Hortus Cannawurfiensis

Illustration aus Peschels Garten-Ordnung
Illustration aus Peschels Garten-Ordnung

Aus Thüringen stammt ein unschätzbar wervolles Zeugnis für die Entwicklung der deutschen Gartenarchitektur und Kulturlandschaft: Johann Peschels GARTEN ORDNUNG, geschrieben in Orlishausen bei Sömmerda im Jahre 1597. Nur wenige Originalexemplare dieser Auflage sind erhalten geblieben, so zum Beispiel in der Universitätsbibliothek Halle/Saale. Dieses Werk gilt als das älteste europäische Gartenkunstbuch. Es beschreibt auf 276 Seiten minutiös die theoretischen und theologisch-philosophischen Grundlagen aus der Frühzeit der europäischen Gartenkunst aus einem etwas abgelegenen Winkel der damaligen Welt. Die ersten Renaissancegärten entstanden mit dem Aufkommen des neuen humanistischen Menschenbildes in Italien, kurze Zeit später in Frankreich. Peschels GARTEN ORDNUNG kann jedoch als für seine Zeit recht modern angesehen werden, denn er widmet z.B. den erst um 1550 in Italien aufgekommenen Labyrinthen ein ganzes Kapitel mit vielen Abbildungen und selbst entworfenen Musterzeichnungen. Peschel hat das Entwerfen eines Renaissancegartens so eingehend beschrieben wie kein anderer Autor der Renaissance.
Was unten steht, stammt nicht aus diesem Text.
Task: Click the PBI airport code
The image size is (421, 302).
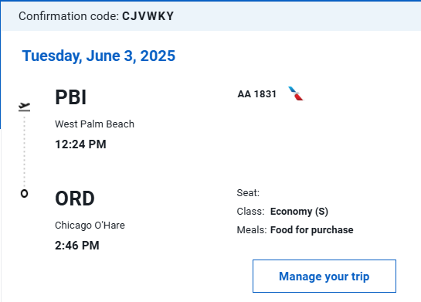Action: pos(70,97)
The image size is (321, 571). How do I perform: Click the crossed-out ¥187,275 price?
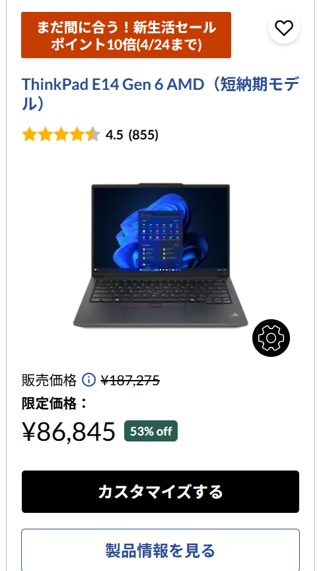[130, 381]
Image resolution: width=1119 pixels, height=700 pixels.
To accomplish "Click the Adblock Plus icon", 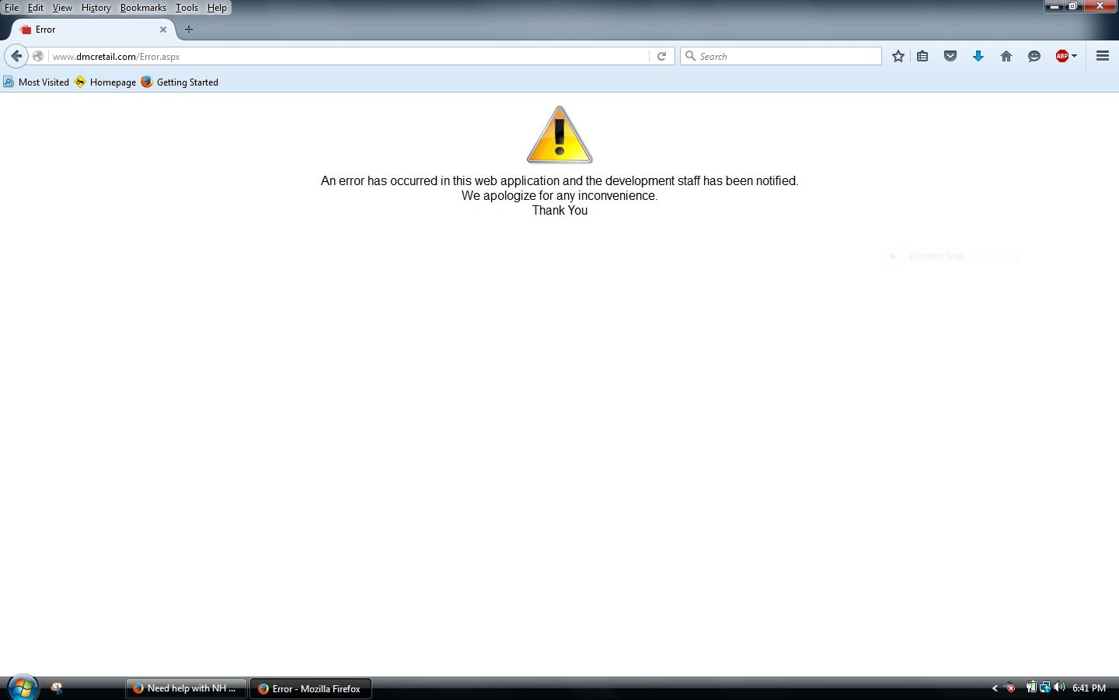I will pyautogui.click(x=1061, y=56).
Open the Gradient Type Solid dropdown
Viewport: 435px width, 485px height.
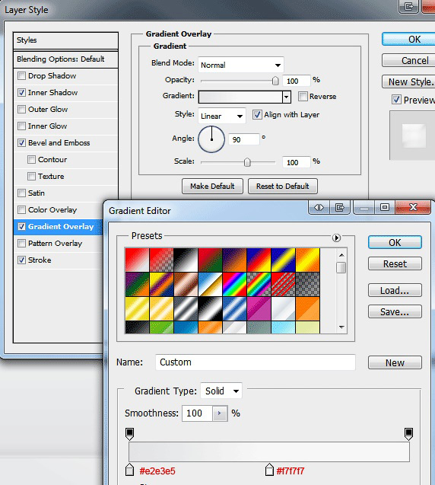coord(221,391)
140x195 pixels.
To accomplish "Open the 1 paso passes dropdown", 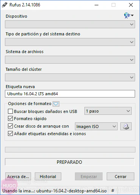I will (108, 111).
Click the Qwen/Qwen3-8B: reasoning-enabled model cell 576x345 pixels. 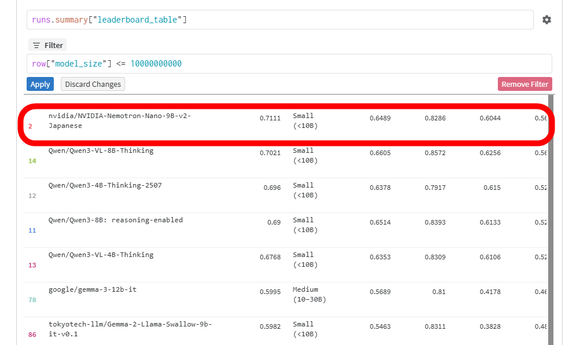click(116, 220)
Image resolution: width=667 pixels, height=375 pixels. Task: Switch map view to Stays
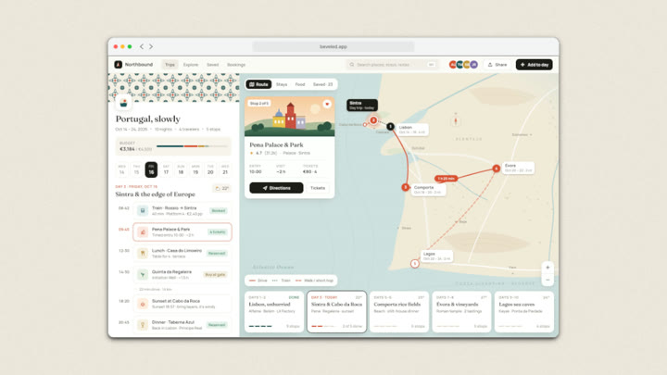click(x=282, y=84)
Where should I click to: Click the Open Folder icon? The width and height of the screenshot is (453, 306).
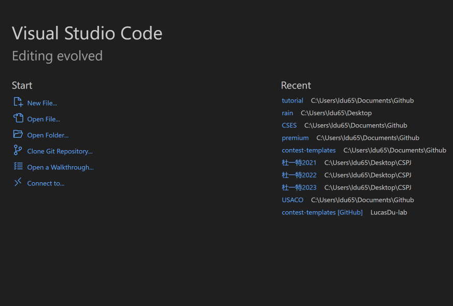click(18, 135)
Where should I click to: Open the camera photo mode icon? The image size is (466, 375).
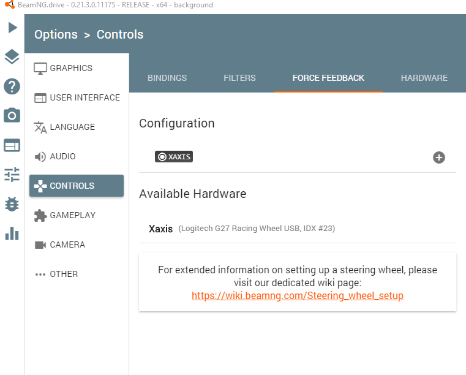(12, 115)
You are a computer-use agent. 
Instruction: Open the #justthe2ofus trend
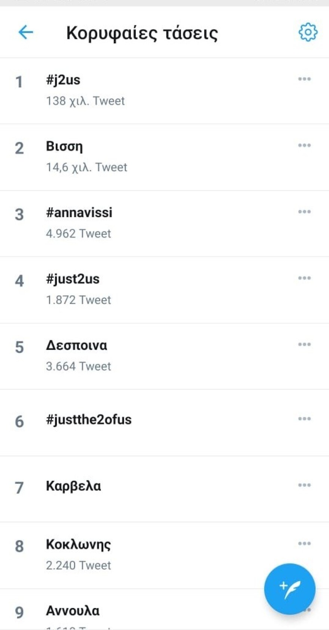89,420
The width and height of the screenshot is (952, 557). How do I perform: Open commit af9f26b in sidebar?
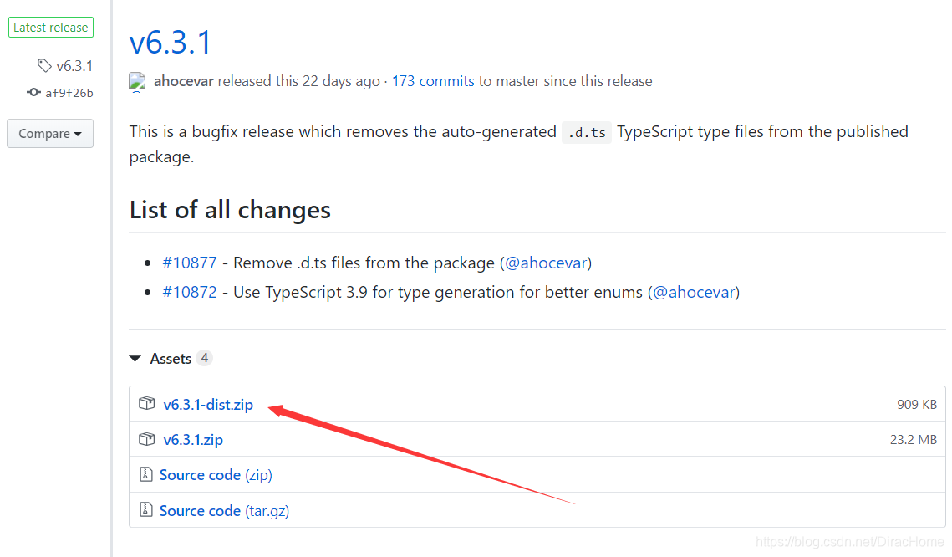(69, 93)
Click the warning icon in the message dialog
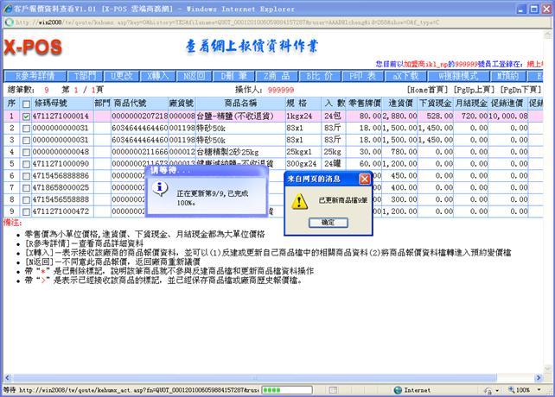This screenshot has width=555, height=397. [x=299, y=201]
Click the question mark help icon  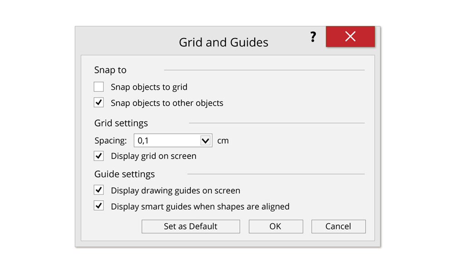click(313, 37)
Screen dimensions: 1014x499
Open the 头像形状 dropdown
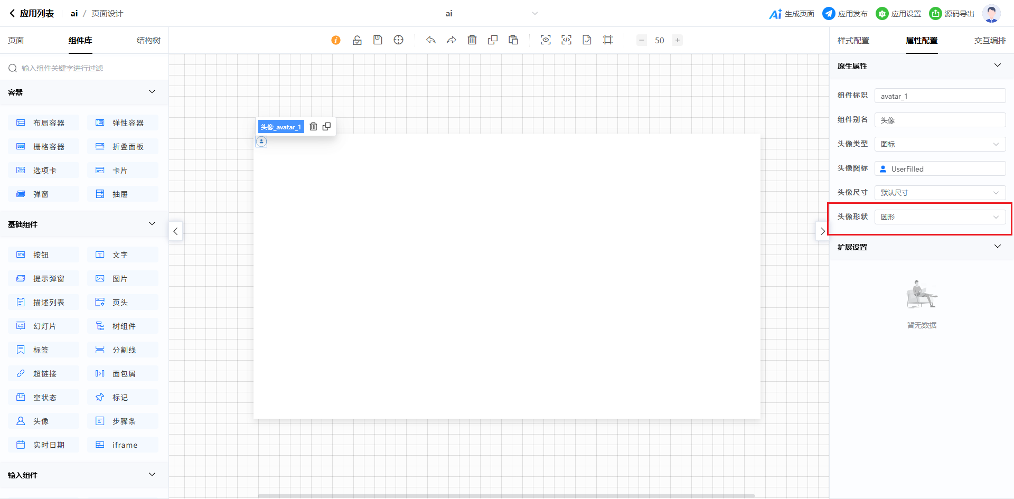coord(940,217)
Da kaum weitere aussagefähige Zeugnisse über dieses Thema erhalten sind, ergibt sich aus Peschels Werk die einmalige Möglichkeit, einen Mustergarten der Renaissance mit größtmöglicher Authentizität nachzubilden und damit ein historisches kulturlandschaftliches Element wieder entstehen zu lassen, das ein breites öffentliches Interesse einnehmen dürfte.